-- What you are asked to do --
Nothing outside the range below should be printed. Output exactly the lines from the line with "Instruction: Open the" to the line with "Task: Click the", both included.

==== Dataset entries

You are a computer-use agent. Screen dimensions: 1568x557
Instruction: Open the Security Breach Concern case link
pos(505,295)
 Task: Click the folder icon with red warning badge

========
==== Dataset entries

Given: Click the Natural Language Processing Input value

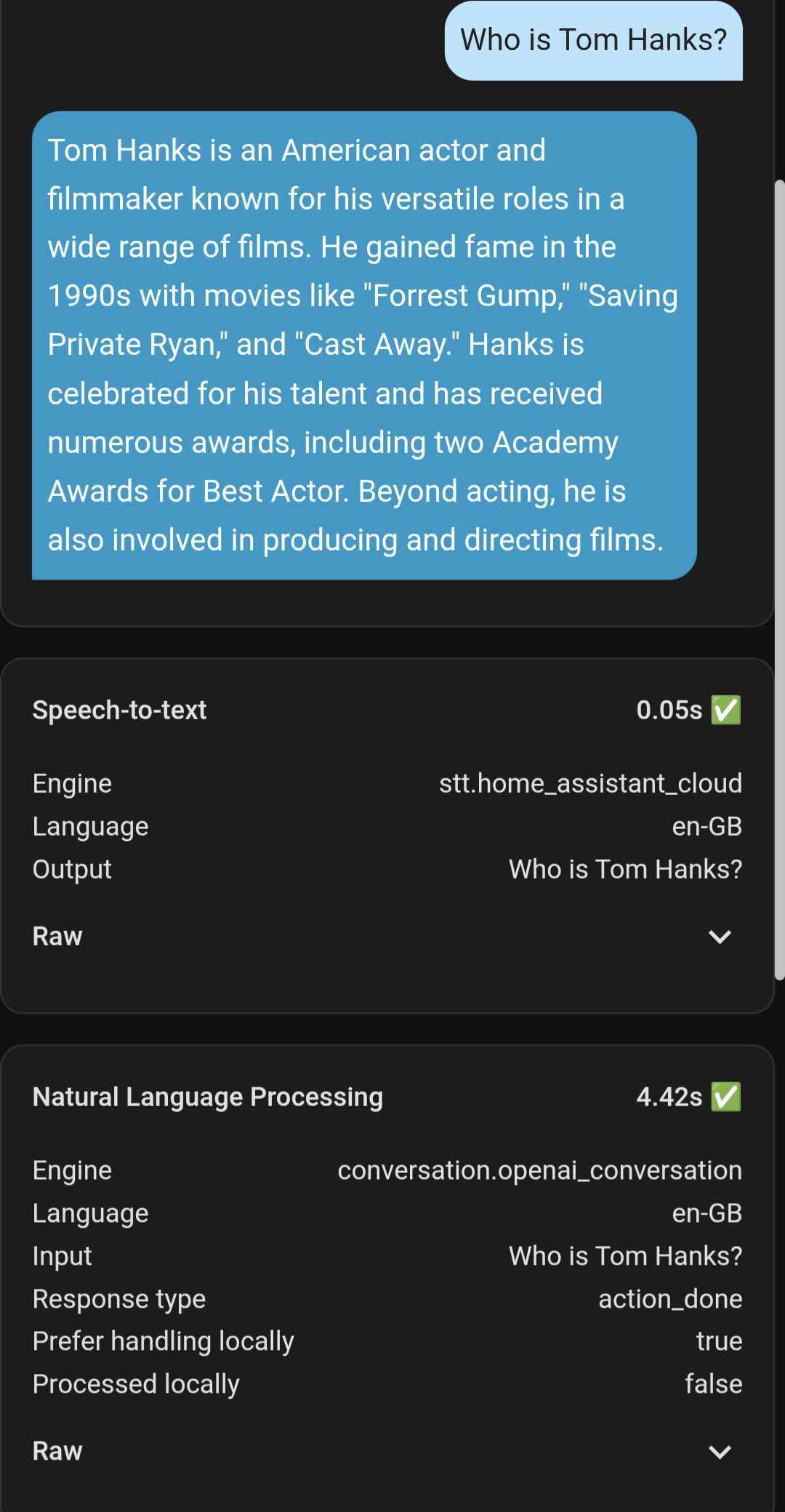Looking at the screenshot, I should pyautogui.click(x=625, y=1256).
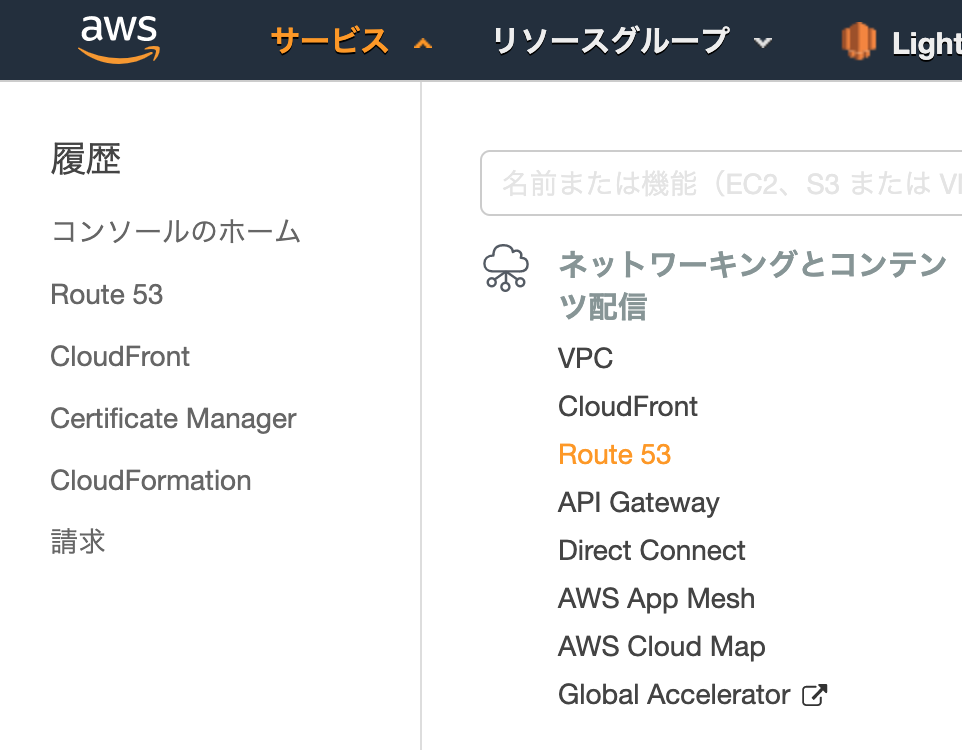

========

-- Worked solution --
Instruction: Open the Security Breach Concern case link
pos(505,295)
 Task: Click the folder icon with red warning badge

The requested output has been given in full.